Effects of the Invention As described above, according to the present invention, a first sawtooth wave signal synchronized with one horizontal synchronization signal of an input video signal and a second sawtooth wave signal synchronized with one vertical synchronization signal are generated. a sawtooth wave signal generating means; a control voltage generating circuit that generates a control voltage that changes depending on the level of the input audio signal; a plurality of comparators for comparing the second sawtooth wave signal and the control voltage; a synthesizing means for synthesizing the output signals of the respective comparators to obtain a horizontal and vertical blanking pulse; In order to control the image sampling means with the output of each comparator according to the level of the input audio signal, the cathode ray tube The displayed image is not a faithful reproduction screen of the input video signal,
An image that looks like a cropped portion of the faithful playback screen is obtained, and the size of the crop changes depending on the level of the input audio signal, so the content of the input video signal on the CRT screen is an abstract image.
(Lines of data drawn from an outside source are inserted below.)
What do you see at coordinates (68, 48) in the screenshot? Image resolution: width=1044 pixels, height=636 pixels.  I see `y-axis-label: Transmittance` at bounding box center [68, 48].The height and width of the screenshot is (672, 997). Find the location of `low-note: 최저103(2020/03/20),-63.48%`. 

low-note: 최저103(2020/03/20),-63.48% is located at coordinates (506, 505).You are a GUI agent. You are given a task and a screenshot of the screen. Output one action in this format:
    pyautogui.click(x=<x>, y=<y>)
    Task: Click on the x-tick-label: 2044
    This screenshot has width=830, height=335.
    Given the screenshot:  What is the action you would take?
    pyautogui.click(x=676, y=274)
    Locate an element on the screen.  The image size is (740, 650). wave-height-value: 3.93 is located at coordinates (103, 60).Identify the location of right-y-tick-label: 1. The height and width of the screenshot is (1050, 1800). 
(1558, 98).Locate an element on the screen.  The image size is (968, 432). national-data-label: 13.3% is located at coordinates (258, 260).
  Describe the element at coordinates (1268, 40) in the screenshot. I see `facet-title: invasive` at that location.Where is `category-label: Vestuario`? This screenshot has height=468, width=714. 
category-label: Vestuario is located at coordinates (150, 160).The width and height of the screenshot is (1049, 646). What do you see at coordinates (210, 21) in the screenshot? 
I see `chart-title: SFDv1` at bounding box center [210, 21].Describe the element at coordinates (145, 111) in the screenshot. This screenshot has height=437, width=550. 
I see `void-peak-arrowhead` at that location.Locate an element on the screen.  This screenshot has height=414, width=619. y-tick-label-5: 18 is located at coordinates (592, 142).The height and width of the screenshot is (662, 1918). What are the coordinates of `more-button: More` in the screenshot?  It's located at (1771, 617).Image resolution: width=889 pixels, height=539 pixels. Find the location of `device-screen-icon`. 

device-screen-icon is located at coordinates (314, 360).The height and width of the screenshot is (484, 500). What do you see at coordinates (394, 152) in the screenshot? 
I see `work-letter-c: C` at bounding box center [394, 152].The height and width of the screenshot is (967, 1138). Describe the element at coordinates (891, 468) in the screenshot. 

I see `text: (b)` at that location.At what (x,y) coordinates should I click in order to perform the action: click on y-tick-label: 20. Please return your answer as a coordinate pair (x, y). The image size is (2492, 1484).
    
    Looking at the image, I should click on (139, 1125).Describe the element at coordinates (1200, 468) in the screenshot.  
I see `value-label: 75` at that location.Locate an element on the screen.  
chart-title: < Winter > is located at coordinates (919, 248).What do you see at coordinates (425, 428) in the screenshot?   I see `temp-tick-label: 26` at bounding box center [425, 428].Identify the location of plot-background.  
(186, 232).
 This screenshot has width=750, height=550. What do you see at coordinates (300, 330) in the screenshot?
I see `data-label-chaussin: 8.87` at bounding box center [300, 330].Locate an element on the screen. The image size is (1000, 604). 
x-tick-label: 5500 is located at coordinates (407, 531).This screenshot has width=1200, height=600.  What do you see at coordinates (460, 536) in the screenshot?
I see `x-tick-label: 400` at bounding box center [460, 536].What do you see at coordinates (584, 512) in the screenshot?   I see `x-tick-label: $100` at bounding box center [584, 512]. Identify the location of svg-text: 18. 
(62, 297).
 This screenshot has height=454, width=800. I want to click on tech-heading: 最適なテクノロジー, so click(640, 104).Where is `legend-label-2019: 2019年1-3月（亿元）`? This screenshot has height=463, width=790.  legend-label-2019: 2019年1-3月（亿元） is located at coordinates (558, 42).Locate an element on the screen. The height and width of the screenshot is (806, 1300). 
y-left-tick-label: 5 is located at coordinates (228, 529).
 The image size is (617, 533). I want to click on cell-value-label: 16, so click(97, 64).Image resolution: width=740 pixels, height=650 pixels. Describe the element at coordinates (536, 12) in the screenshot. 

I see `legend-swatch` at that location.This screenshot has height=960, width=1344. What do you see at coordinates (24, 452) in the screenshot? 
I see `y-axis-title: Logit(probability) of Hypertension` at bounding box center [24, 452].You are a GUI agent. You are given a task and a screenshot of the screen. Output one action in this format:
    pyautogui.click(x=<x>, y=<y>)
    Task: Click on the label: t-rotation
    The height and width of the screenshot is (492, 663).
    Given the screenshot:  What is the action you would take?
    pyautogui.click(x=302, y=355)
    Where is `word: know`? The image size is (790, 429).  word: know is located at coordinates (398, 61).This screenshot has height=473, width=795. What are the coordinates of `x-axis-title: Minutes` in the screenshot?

At the very least, it becomes an abstract image.

Therefore, since abstract images can be obtained using general broadcast radio waves and video software, there is no need to prepare special video software as in the past, and television receivers and color monitor devices can be used as part of the living environment. Use it as E
This is useful.

[Brief explanation of the drawing]

FIG. 1 is an overall block diagram of an embodiment of a video signal processing device of the present invention, and FIG. 2 is a circuit diagram of a main part of the device. FIG. 3 is an explanatory diagram of the main waveforms and display screen of the device. 4... Video signal processing circuit, 5... Output amplification circuit, 6
. . . Braun tube, 7 . . . Audio detection section, 12 .
...Comparator, 18...Synthesizing means, ■,...Video signal [input video signal], a...Audio signal [input audio signal], HS...Horizontal synchronization signal, ■,... - Vertical synchronization signal, St - St... 1st. a second sawtooth signal,
Y,...Horizontal/vertical blanking pulse.

Claims (1)

[Claims] 1. sawtooth wave signal generation means for generating a first sawtooth wave signal synchronized with the horizontal synchronization signal of the input video signal and a second sawtooth wave signal synchronized with the vertical synchronization signal; a control voltage generation circuit that generates a control voltage that changes accordingly; a plurality of comparators that compare the first and second sawtooth wave signals with the control voltage; and a signal that synthesizes the output signals of each of the comparators. 1. A video signal processing device comprising: a combining means for obtaining horizontal and vertical blanking pulses using the horizontal and vertical blanking pulses; and a video extracting means for blanking the video processing output of an input video signal using the horizontal and vertical blanking pulses and supplying the blanked image to a cathode ray tube.